Closed dsp6414 closed 3 years ago

dsp6414 commented 3 years ago

感觉这位置应该为True,是我理解错了吗? 还有如果目标类别和预训练模型不一样可以加载预训练模型吗?

dsp6414 commented 3 years ago

models/backbone/resnet.py

wuzhihao7788 commented 3 years ago

感觉这位置应该为True,是我理解错了吗? 还有如果目标类别和预训练模型不一样可以加载预训练模型吗?

具体那个位置?resnet在配置文件里有定义。
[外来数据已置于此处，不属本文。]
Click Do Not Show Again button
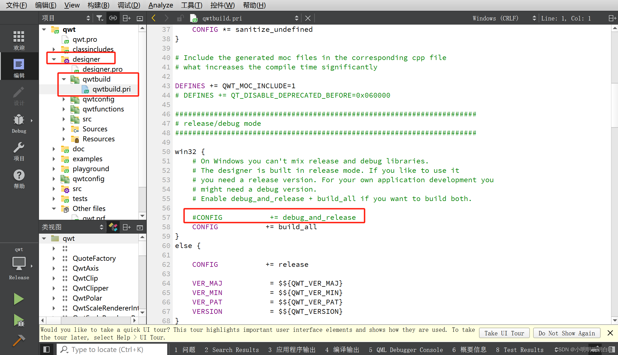pos(567,333)
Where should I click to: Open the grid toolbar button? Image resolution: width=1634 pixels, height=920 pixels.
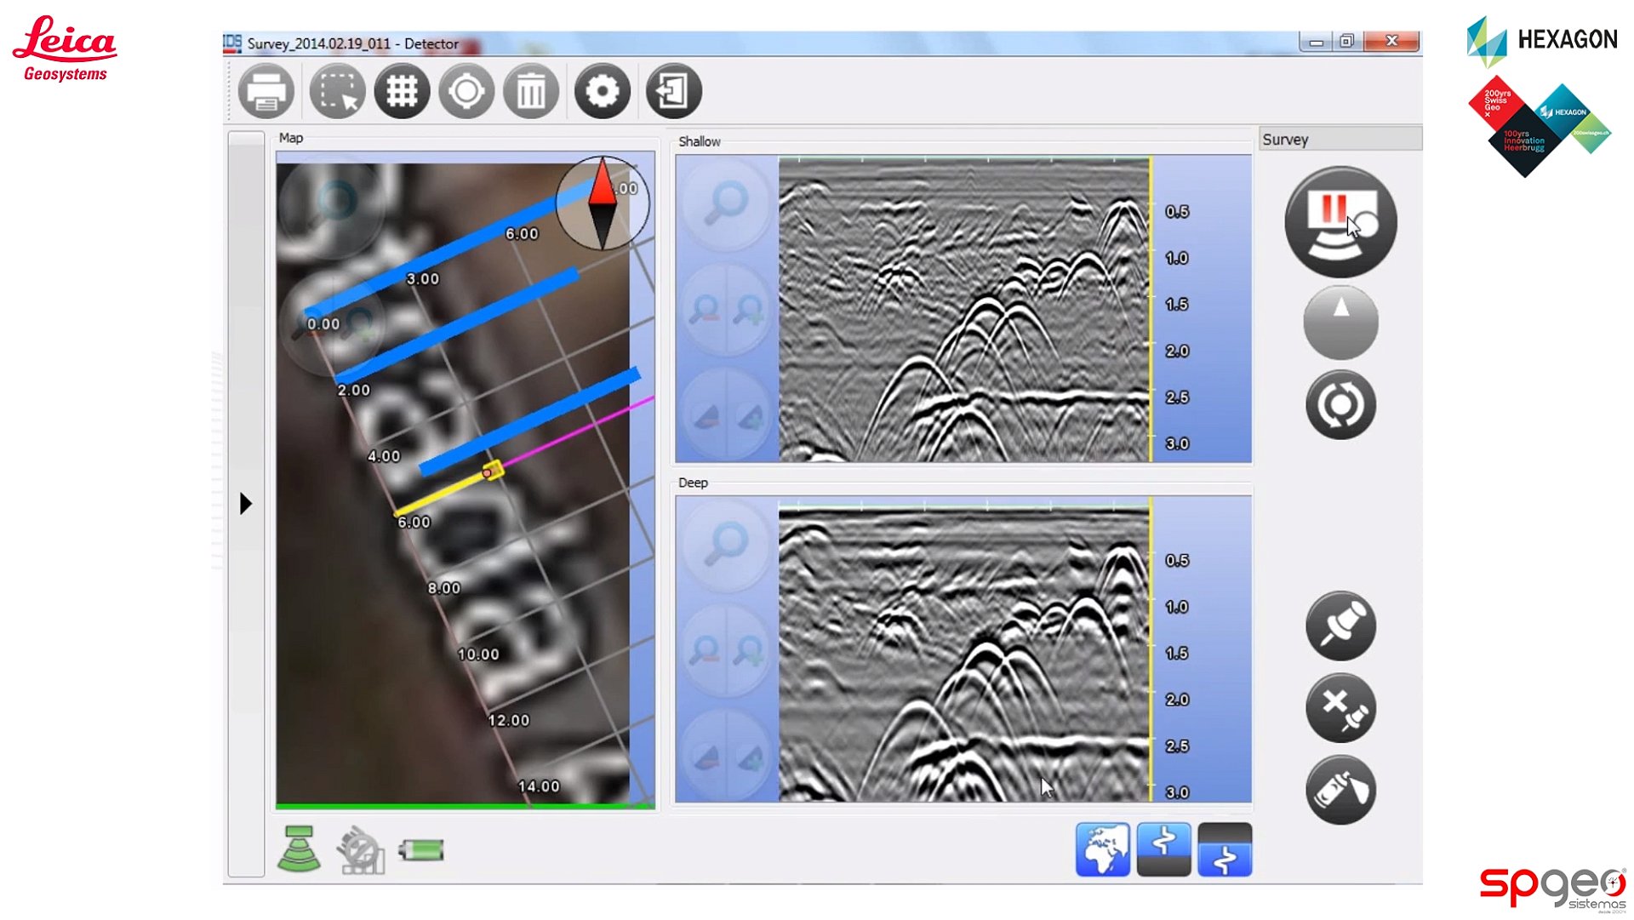[x=402, y=91]

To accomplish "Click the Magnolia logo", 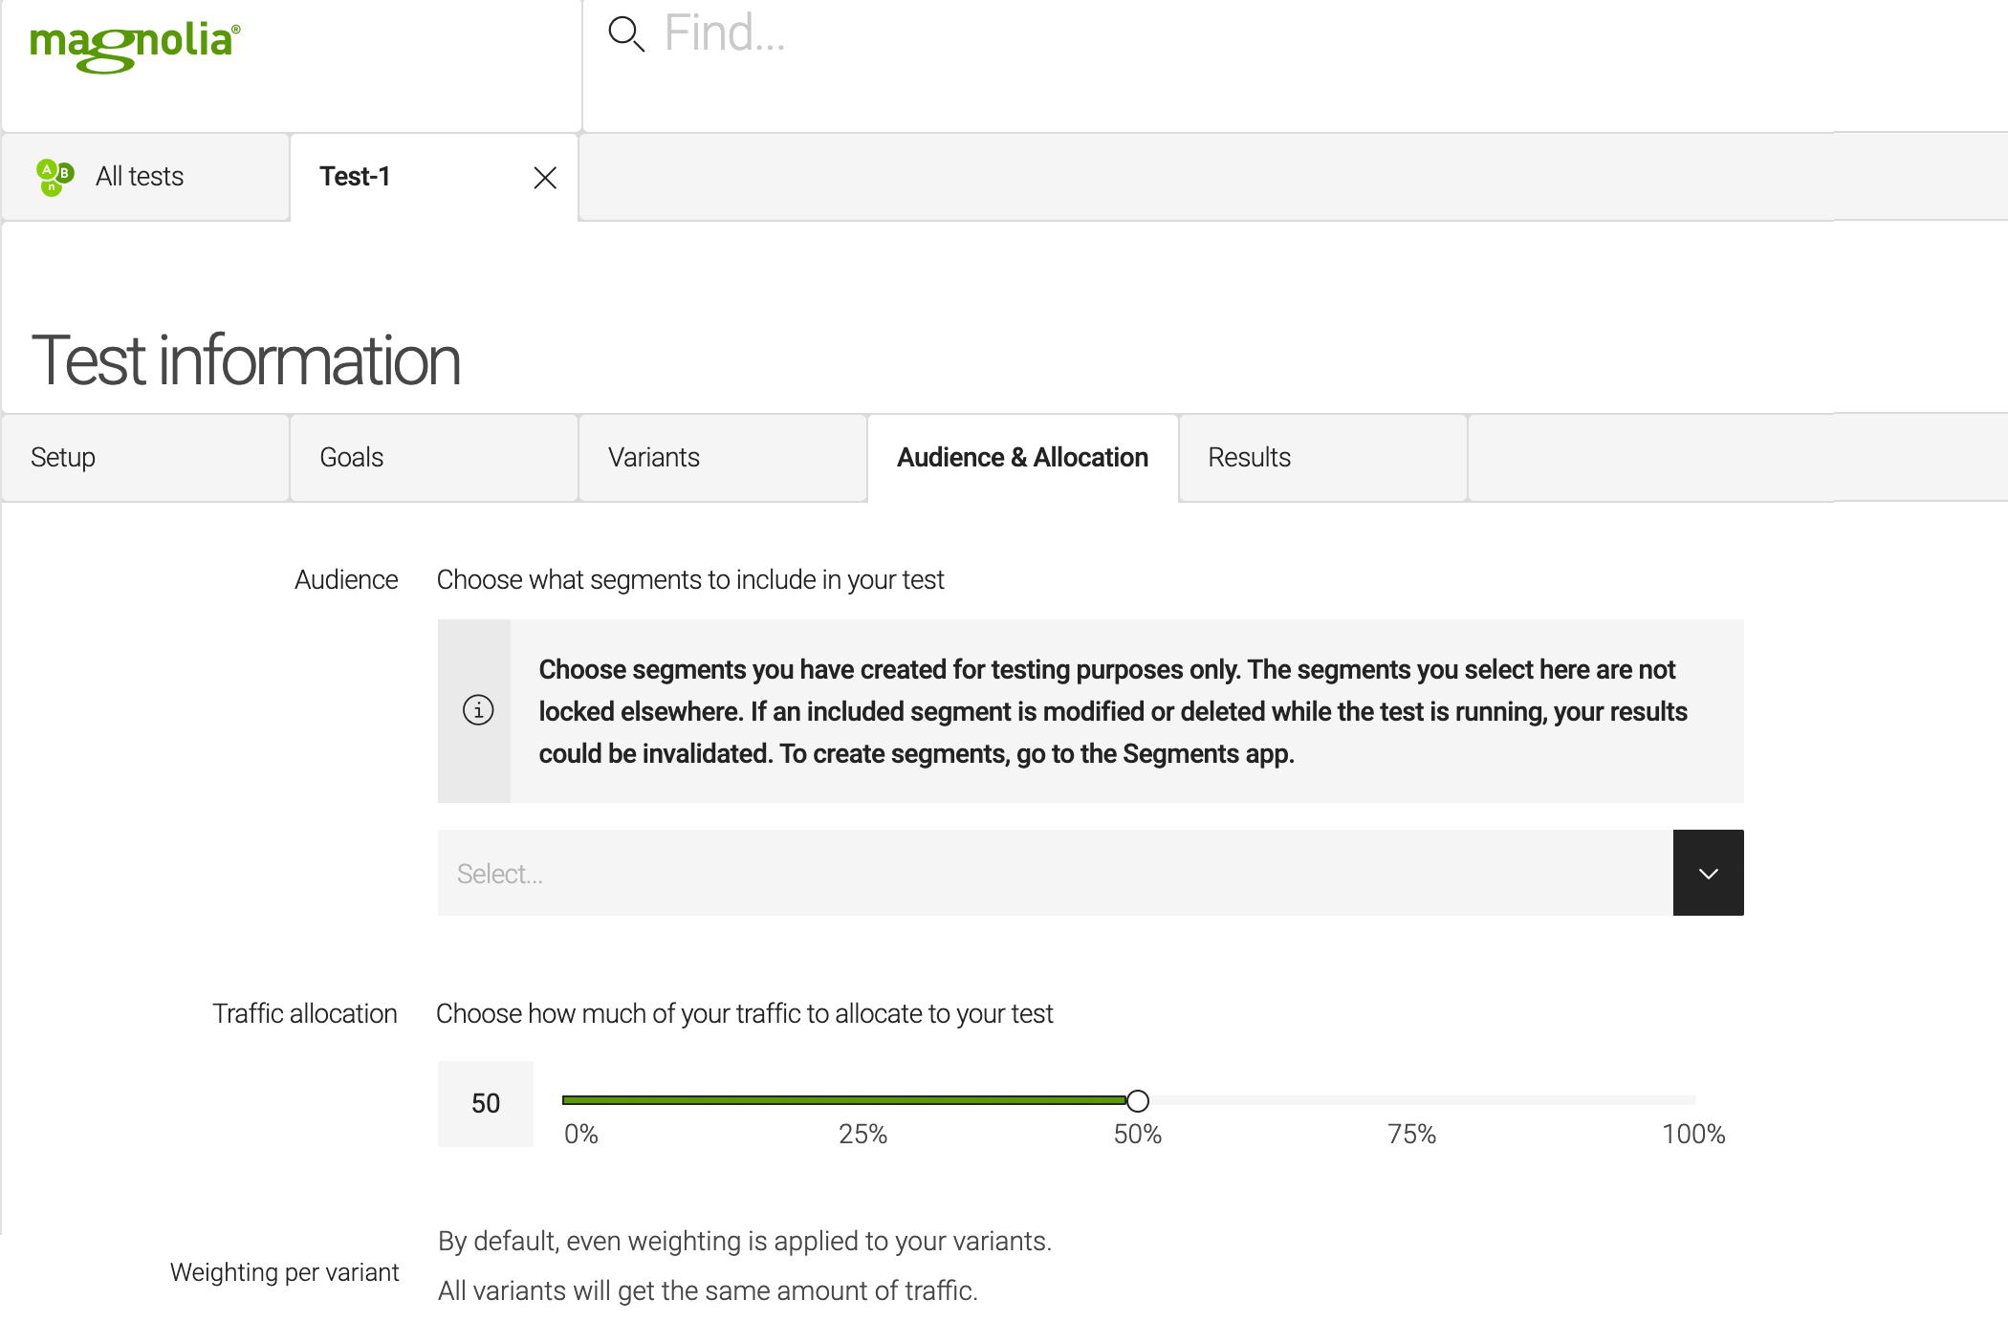I will [135, 45].
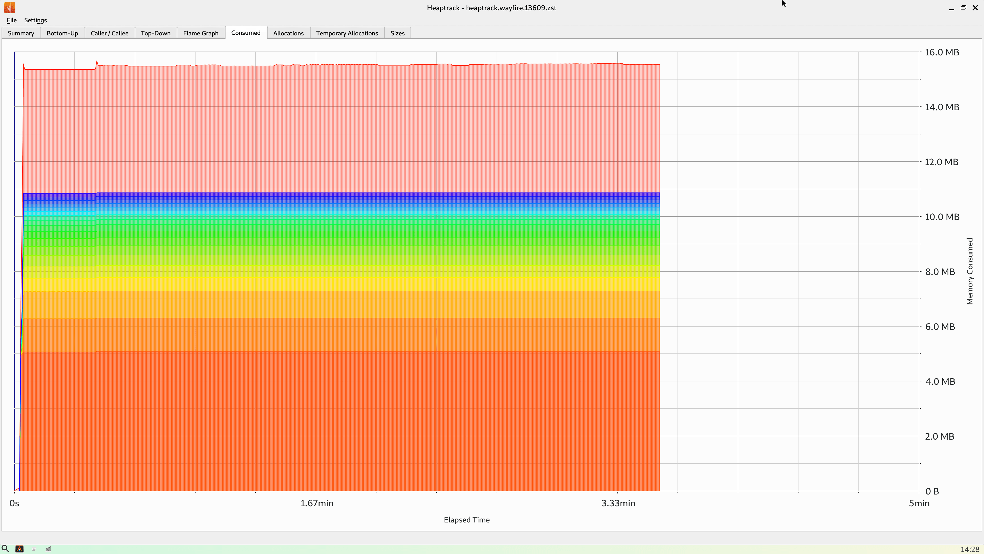This screenshot has height=554, width=984.
Task: Click the Elapsed Time axis label
Action: point(466,520)
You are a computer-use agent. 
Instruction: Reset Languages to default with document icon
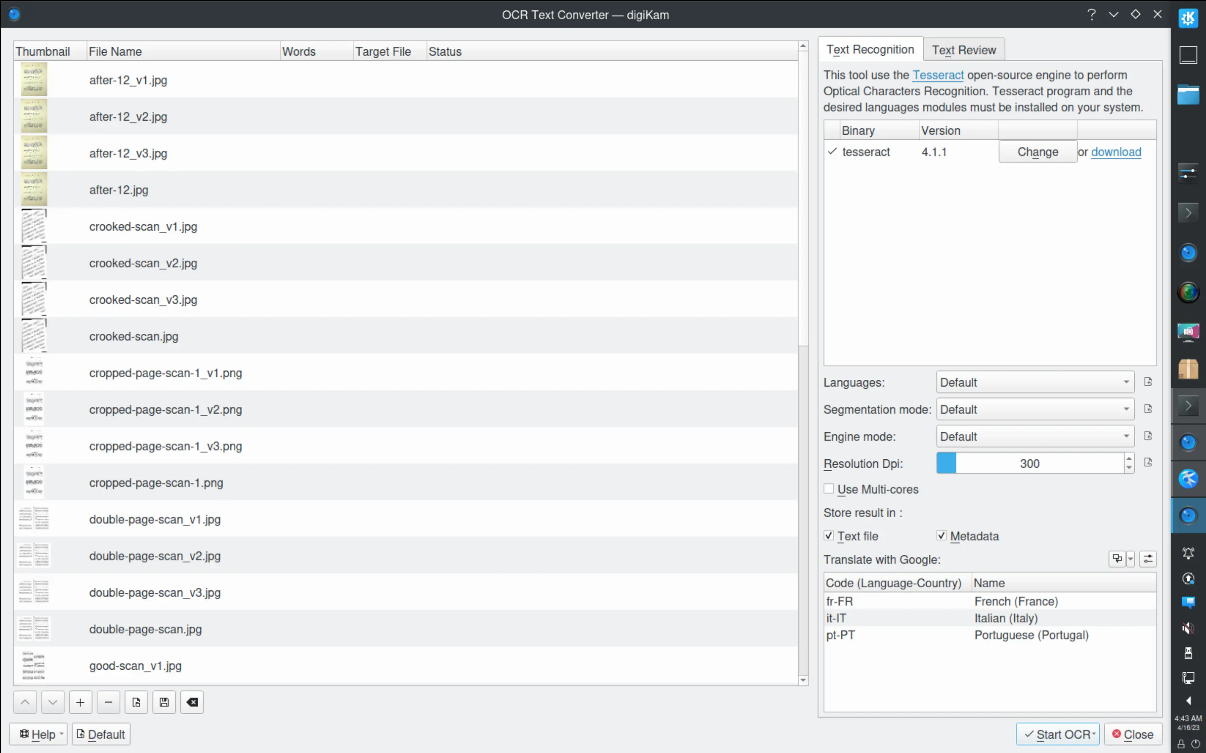point(1149,381)
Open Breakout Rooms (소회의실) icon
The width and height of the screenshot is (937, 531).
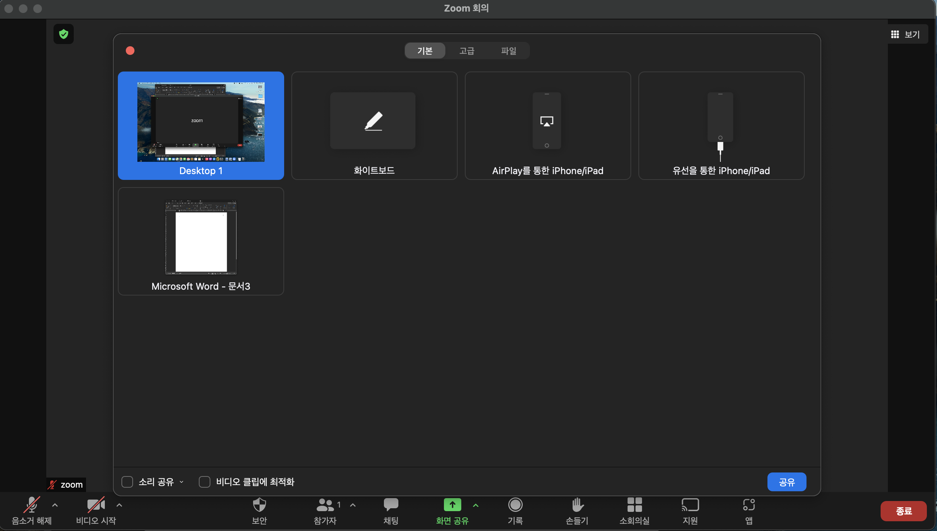[x=634, y=505]
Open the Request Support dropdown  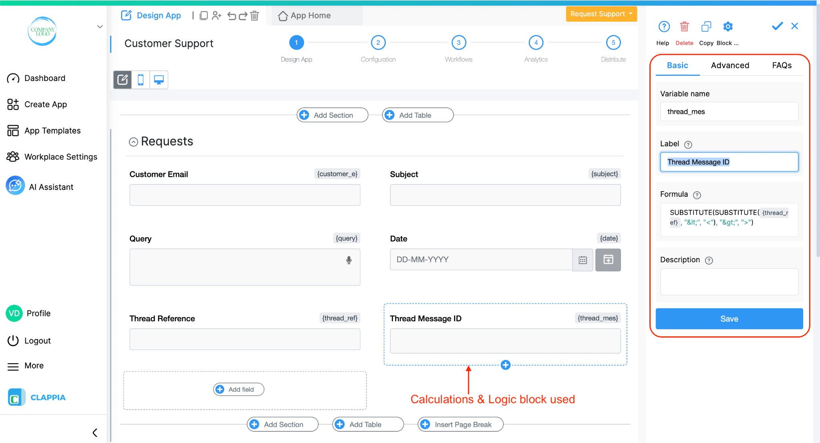pyautogui.click(x=601, y=14)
冻结那几几层的残差块

dsp6414 commented 3 years ago

def _freeze_stages(self): if self.frozen_stages >= 0: self.norm1.eval() for m in [self.conv1, self.norm1]: for param in m.parameters(): param.requires_grad = False #我觉得这里是不是应该为True

    for i in range(1, self.frozen_stages + 1):
        m = getattr(self, 'layer{}'.format(i))
        m.eval()
        for param in m.parameters():
            param.requires_grad = False
wuzhihao7788 commented 3 years ago

def _freeze_stages(self): if self.frozen_stages >= 0: self.norm1.eval() for m in [self.conv1, self.norm1]: for param in m.parameters(): param.requires_grad = False #我觉得这里是不是应该为True

    for i in range(1, self.frozen_stages + 1):
        m = getattr(self, 'layer{}'.format(i))
        m.eval()
        for param in m.parameters():
            param.requires_grad = False

这部分代码没有问题,frozen_stages 默认值为-1, param.requires_grad = False,在反向梯度更新的时候叶子节点不更新权重,网络层冻结。 param.requires_grad = True是默认值,默认所有的叶子节点都更新梯度。